Module inspector

Expand description

Bucket inspector: aggregates read-only bucket properties in parallel.

§Design

Each bucket property is fetched as an independent S3 API call via tokio::join!. Every call is classified into one of four outcomes:

SectionResult::Value(T) — the call succeeded and returned a value.
SectionResult::Denied { iam_action } — AccessDenied; also recorded into CapabilityCache so the UI can render “Requires s3:GetBucketX”.
SectionResult::Unsupported { reason } — the provider does not implement this API (e.g. LocalStack free-tier, MinIO, R2).
SectionResult::Deferred { reason } — intentionally omitted from v1 (currently only bucket_policy).

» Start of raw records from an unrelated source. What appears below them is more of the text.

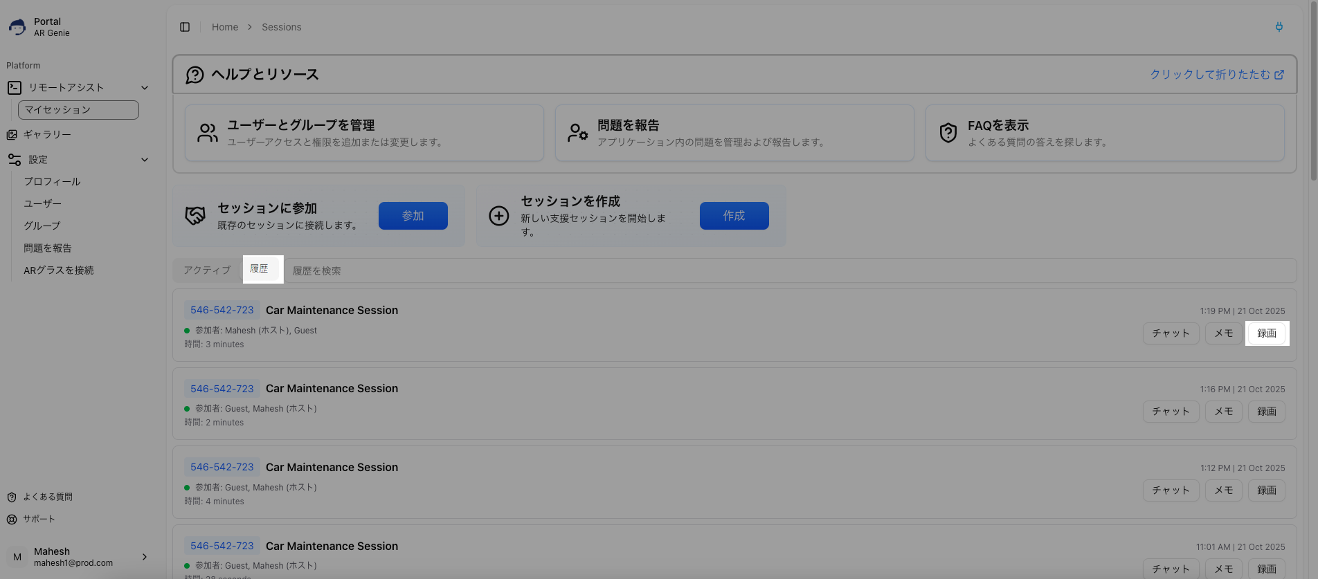Toggle the sidebar panel icon
This screenshot has width=1318, height=579.
185,27
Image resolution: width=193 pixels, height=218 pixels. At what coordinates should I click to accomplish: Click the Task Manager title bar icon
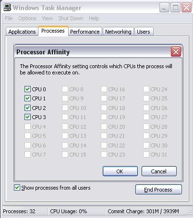click(x=7, y=7)
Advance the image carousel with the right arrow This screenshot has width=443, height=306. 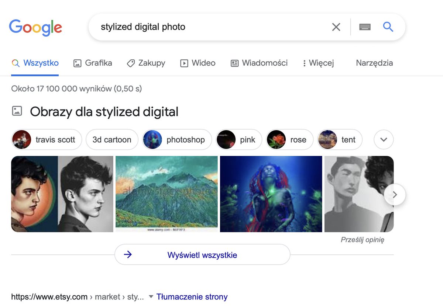coord(394,194)
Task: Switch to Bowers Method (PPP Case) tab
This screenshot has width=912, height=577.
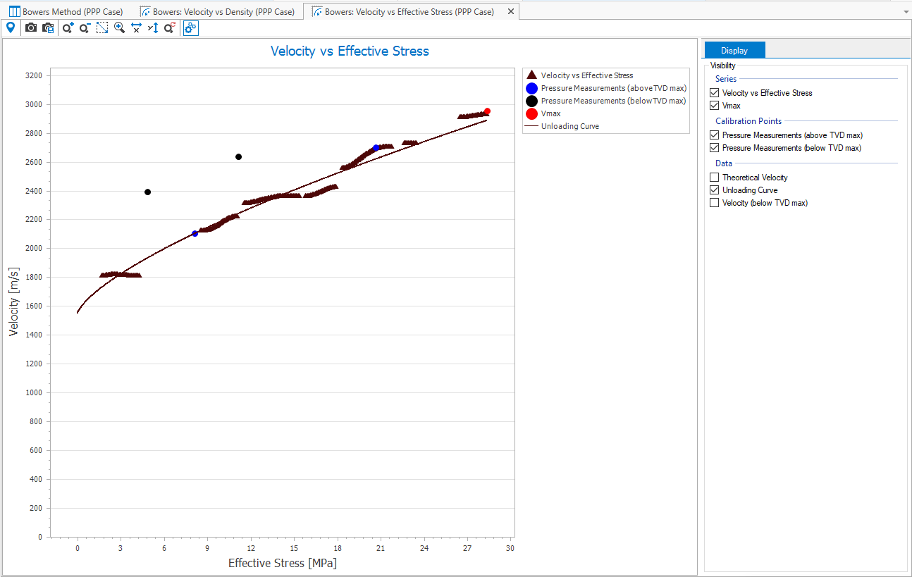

Any error that does not map to Denied or Unsupported is treated as a critical failure and bubbles up as Err(AppError) for the whole call. In practice, only NoSuchBucket (bucket deleted mid-inspect) is a hard failure; all capability errors degrade gracefully at the section level.

§OCP

Adding a new section: one new field on BucketInspectorReport + one parallel arm inside inspect_bucket. No existing sections change.
Adding a new SectionResult discriminator: one variant + one arm in consumer match blocks. Existing variants are untouched.
Capability cache writes happen automatically from Denied outcomes; the frontend never needs to call capability_get explicitly.

Structs§

AclSummary: ACL summary: owner display name + total grant count.
BucketInspectorReport: Aggregated read-only properties of a bucket.
CorsRule: A single CORS rule summary.
EncryptionConfig: Summary of server-side encryption configuration (read-only in v1).
LifecycleRule: A single lifecycle rule summary.
LoggingConfig: Bucket logging configuration.
NotificationConfig: S3 event notification configuration summary.
ObjectHead: All properties returned by HeadObject for a single S3 object.
ObjectInspectorReport: Aggregated read-only properties for a single S3 object.
ObjectLockConfig: Object-lock configuration summary.
OwnershipControls: Bucket ownership controls.
PublicAccessBlockConfig: Public access block configuration.
ReplicationConfig: Replication configuration summary.
RestoreStatus: Glacier / Deep Archive restore status for an object.
WebsiteConfig: Static website hosting configuration summary.

Enums§

SectionResult: The result of fetching one bucket property section.
VersioningStatus: Bucket versioning state.

Functions§

classify_service_error 🔒: Classify a generic service-error code into SectionResult.
fetch_cors 🔒: Fetch CORS rules via GetBucketCors.
fetch_encryption 🔒: Fetch SSE configuration via GetBucketEncryption.
fetch_lifecycle 🔒: Fetch lifecycle rules via GetBucketLifecycleConfiguration.
fetch_logging 🔒: Fetch logging configuration via GetBucketLogging.
fetch_notifications 🔒: Fetch S3 event notification configuration via GetBucketNotificationConfiguration.
fetch_object_acl 🔒: Fetch object ACL summary via GetObjectAcl.
fetch_object_lock 🔒: Fetch object-lock configuration via GetObjectLockConfiguration.
fetch_object_tags 🔒: Fetch object tags via GetObjectTagging.
fetch_ownership_controls 🔒: Fetch ownership controls via GetBucketOwnershipControls.
fetch_public_access_block 🔒: Fetch public access block configuration via GetPublicAccessBlock.
fetch_region 🔒: Fetch the bucket region via GetBucketLocation.
fetch_replication 🔒: Fetch replication configuration via GetBucketReplication.
fetch_requester_pays 🔒: Fetch requester-pays status via GetBucketRequestPayment.
fetch_tags 🔒: Fetch bucket tags via GetBucketTagging.
fetch_versioning 🔒: Fetch versioning state via GetBucketVersioning.
fetch_website 🔒: Fetch static website configuration via GetBucketWebsite.
head_object: Fetch only HeadObject for a single S3 object, returning an ObjectHead.
inspect_bucket: Fetch all supported bucket properties in parallel and return an aggregated BucketInspectorReport.
inspect_object: Fetch all object properties in parallel and return an ObjectInspectorReport.
is_glacier_class 🔒: Glacier-class storage class codes recognised for restore-status parsing.
is_unsupported_code 🔒: Return true for codes that indicate the API is not supported by this provider (LocalStack free-tier, MinIO, R2, …).
parse_expiry_date 🔒: Attempt to parse a Glacier restore expiry date to a Unix timestamp.
parse_restore_header 🔒: Parse the Glacier restore header string into a RestoreStatus.
record_denied 🔒: Record a Denied capability into the cache when the section is Denied.